Here is a flowchart from the same paper:
I conferred with my gastroenterologist and primary care physician, and both stated that it would be treated the same as type 2 diabetes and to follow up with endocrinology, which, of course, isn’t for three months(!).
LADA
My other almost immediate thought was that I might have latent autoimmune diabetes in adults (LADA), which is often misdiagnosed as type 2 diabetes because of the slow onset. This could be a possibility since I have a first-degree relative with type 1 diabetes. The authors of the paper Recognizing and Appropriately Treating Latent Autoimmune Diabetes in Adults explain:
Whereas type 1 diabetes often develops rapidly, LADA is not as rapid and presents like a slowly progressing form of type 1 diabetes. Because β-cell function is lost more gradually than in type 1 diabetes but more rapidly than in type 2 diabetes, patients may initially respond to noninsulin glucose-lowering agents. However, once β-cell function declines, their response to these agents will diminish.
Patients with LADA who are incorrectly diagnosed with type 2 diabetes often will be started down a path of various oral treatment options, potentially delaying effective treatment. Although, as noted, LADA patients may initially respond to oral medications, they often require insulin therapy within 5 years of diagnosis.

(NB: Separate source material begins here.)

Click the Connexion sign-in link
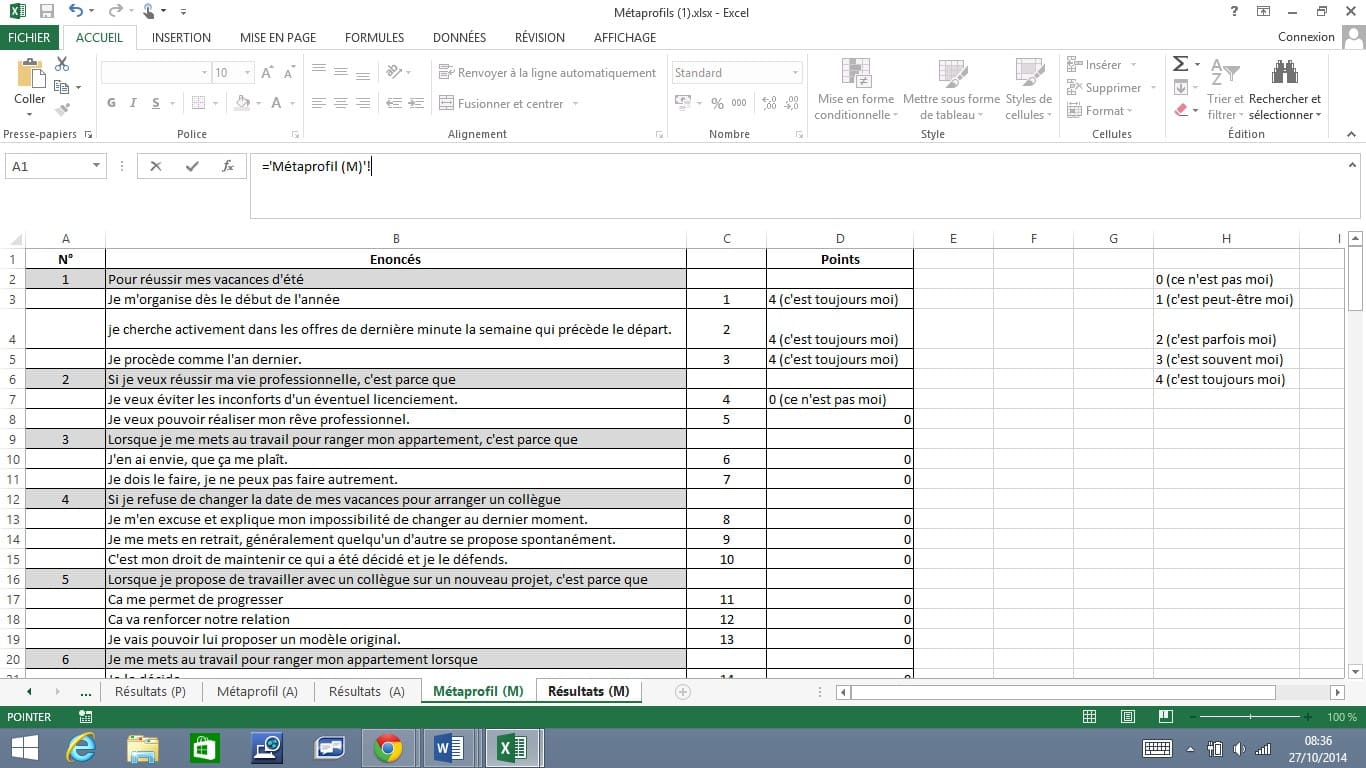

Providers may spend several months titrating oral medications, suspecting nonadherence, and enforcing further lifestyle modifications when, in actuality, these patients are in need of insulin therapy. Medications that preserve β-cell function may be useful for LADA as well, given its relatively more rapid progression of β-cell loss compared to type 2 diabetes. Incorrect diagnosis can delay proper treatment, exposing patients to potential adverse effects from ineffective drugs, slowing progress toward normoglycemia, and ultimately increasing the risk of long-term complications.
Blood tests for islet cell autoantibodies (ICA), autoantibodies to glutamic acid decarboxylase (GAD), tyrosine phosphatase–related islet antigen 2 (IA-2), and insulin autoantibodies (IAA) can help identify LADA.
I talked my primary care physician into doing the antibody tests, but she was unable to order them. When I met with the diabetes educator, she asked the endocrinologist if they could go ahead and order it, but I was advised that we could discuss it during my appointment in July(!).
If I do have LADA, I would want the correct diagnosis and treatment so that we are not treating type 2 diabetes with oral medication and so that we can try to preserve β-cell function. Plus, both LADA and T3cDM may require insulin to manage blood sugar sooner rather than later, and I would want to start that as soon as needed to ease the burden on my body.
Diagnosis
My current diagnosis is type 2 diabetes. I am checking my fasting blood sugar each morning, and I have begun taking Metformin. But I am not ruling out a diagnosis of T3cDM or LADA and hope that the endocrinologist is open to investigating these possibilities. And if not, I will look for a second opinion. It’s frustrating that I cannot be seen for 3 months.
I am glad that I have a background in diabetes caregiving, education, and advocacy and that I don’t feel overwhelmed by the type 2 diabetes diagnosis. But for those who don’t have this background, I could see that it would be scary and daunting.
During my appointment with the diabetes educator, she half jokingly said, “You could probably write a book about this.” To which I replied, “Actually, I already did.”*
*I’m currently working on the second edition of my book Kids First, Diabetes Second. I’m also looking for a new agent and publisher for this edition, if you have recommendations.